Lane Detection: The 3 types of Deep Learning (non-OpenCV) algorithms

computer vision Oct 9, 2023

One day of 2014, I was comfortably lying on the sofa, looking at the firecamp of a luxury ski villa I rented with friends in Canada, when suddenly, something popped in my field of view:

"FIRE! FIRE! FIRE!" I yelled.

Within seconds, my friends and I gathered in the kitchen, and looked at our french fries taking fire and spreading in the wooden house. It was total panic. We had to find a way to avoid the fire from spreading to the entire house. I tried to throw a glass of water, but nothing stopped it. The fire was getting bigger...

Suddenly someone had a clever reaction: to use a fire extinguisher. It took my friend a long minute to cut the ropes and have it ready to work, but then he was able to extinct the fire in a second. "Pshhhhhtttt". This day, the fire didn't spread, and we could all have an amazing ski weekend, all thanks to a good immediate reaction.

Whether you're trying to stop a fire, or asked to build a self-driving car, the first thing you think of is often the leading and most important thing. When developing an algorithm, thinking wrongly first can set you in the wrong direction.

The first thing people think of when building a self-driving car is to implement lane detection. It's what Tesla and mobileye note as "mandatory", and what Sebastian Thrun (godfather of self-driving cars) notted as first, essential task in an interview.

Yet, if this is a great first reaction, the first intention of many engineers may not be the best. Indeed, I noticed most posts were explaining traditional OpenCV algorithms, made of very old functions no longer in use. This is why I wanted to create this post on Deep Learning, which is today what companies use. In fact, there are mainly 3 types of approaches that companies use to perform lane detection:

  1. Segmentation Approaches
  2. Anchor-Based Approaches
  3. Parameter Based Approaches

A note: When I talk about "lane detection", I will actually talk about the idea of "lane line detection". In research and common knowledge, these two are assimilated, although there should be different.

Let's take a look at how to detect lane lines!

Segmentation Approaches for Lane Line Detection

The first and most popular way to detect lane lines is by using image segmentation.
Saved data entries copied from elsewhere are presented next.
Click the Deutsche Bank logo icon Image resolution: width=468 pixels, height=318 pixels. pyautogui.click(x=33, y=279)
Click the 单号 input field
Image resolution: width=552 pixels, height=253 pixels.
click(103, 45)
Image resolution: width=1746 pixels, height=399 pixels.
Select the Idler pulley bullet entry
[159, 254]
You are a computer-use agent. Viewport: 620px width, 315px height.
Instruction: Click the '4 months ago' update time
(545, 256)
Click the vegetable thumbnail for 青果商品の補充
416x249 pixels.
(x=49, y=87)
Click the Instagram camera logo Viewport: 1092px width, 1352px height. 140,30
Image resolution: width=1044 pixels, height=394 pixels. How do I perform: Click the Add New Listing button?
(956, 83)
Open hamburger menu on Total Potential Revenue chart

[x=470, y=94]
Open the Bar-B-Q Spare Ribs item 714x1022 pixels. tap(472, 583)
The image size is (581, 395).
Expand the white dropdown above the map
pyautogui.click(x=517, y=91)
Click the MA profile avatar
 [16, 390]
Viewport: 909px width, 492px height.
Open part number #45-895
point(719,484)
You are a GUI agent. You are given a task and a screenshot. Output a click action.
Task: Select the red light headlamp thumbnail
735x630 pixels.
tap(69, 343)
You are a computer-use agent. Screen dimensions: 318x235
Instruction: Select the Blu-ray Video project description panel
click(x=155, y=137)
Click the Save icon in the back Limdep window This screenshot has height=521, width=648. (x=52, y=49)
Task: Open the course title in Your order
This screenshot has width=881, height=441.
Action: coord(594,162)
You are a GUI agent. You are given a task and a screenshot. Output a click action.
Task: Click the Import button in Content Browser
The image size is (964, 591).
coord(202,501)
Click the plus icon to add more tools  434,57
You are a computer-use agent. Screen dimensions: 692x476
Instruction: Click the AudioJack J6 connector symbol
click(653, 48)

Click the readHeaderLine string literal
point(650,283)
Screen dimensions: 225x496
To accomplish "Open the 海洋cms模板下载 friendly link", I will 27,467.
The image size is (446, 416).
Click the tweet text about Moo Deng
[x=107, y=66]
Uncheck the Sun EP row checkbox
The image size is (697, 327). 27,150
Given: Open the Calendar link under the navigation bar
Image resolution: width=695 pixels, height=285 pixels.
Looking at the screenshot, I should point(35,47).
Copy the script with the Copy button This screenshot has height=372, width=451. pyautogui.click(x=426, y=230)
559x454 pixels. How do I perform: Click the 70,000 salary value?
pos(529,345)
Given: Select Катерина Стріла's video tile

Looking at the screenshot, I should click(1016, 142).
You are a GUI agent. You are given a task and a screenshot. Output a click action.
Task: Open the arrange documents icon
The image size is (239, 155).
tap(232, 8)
It's actually something I worked on for many months as a self-driving car engineer, because it was essential, and because an algorithm name LaneNet was considered the best way to do it.

We have 3 things to understand:

  • How to frame lane line detection as a segmentation problem
  • Which architectures can be used?
  • How to do curve fitting from segmentation masks?

How to frame lane detection as a segmentation problem

If you're used to image segmentation, you know what I mean: both our input and output are images. In fact, the output image is a segmentation mask with lane markings painted, just as at the bottom part of the image below:

Top: Input Image | Middle: Prediction | Bottom: Labels

As you can see, our input is a set of images, but out labels are the same images, with overlayed segmented lines. Here, each color representing one line. This means we're not doing just image segmentation, but instance segmentation. Thanks to this, we can tell apart the left and right lines, but also solid from dashed, curves from straight, etc...

Which architectures can be used?

Most models used to perform segmentation are Encoder-Decoder architectures, and based on the dataset and labelling, you'll have more or less classes. Your task is to do pixel-wise instance classification (to classify each pixel).

The most popular architecture from this category (and maybe even in lane line detection) is LaneNet. So I'm going to do a deep dive on LaneNet, and then explore a few other models.

LaneNet Deep Dive

LaneNet Model (source)

The input is an image, then is goes through an E-Net encoder (a pretrained image segmentation encoder), and then, two heads:

  1. The bottom head is a set of upsampling layers drawing a binary segmentation mask. This mask is binary, and simply answers the question "does this pixel belong to a line?"
  2. The top head is a set of upsampling layers doing pixel embeddings. This term is intimidating, it's actually doing instance segmentation, which involves assigning a unique embedding (a set of feature values) to each pixel so that pixels belonging to the same lane line have similar embeddings and pixels belonging to different lane lines have dissimilar embeddings.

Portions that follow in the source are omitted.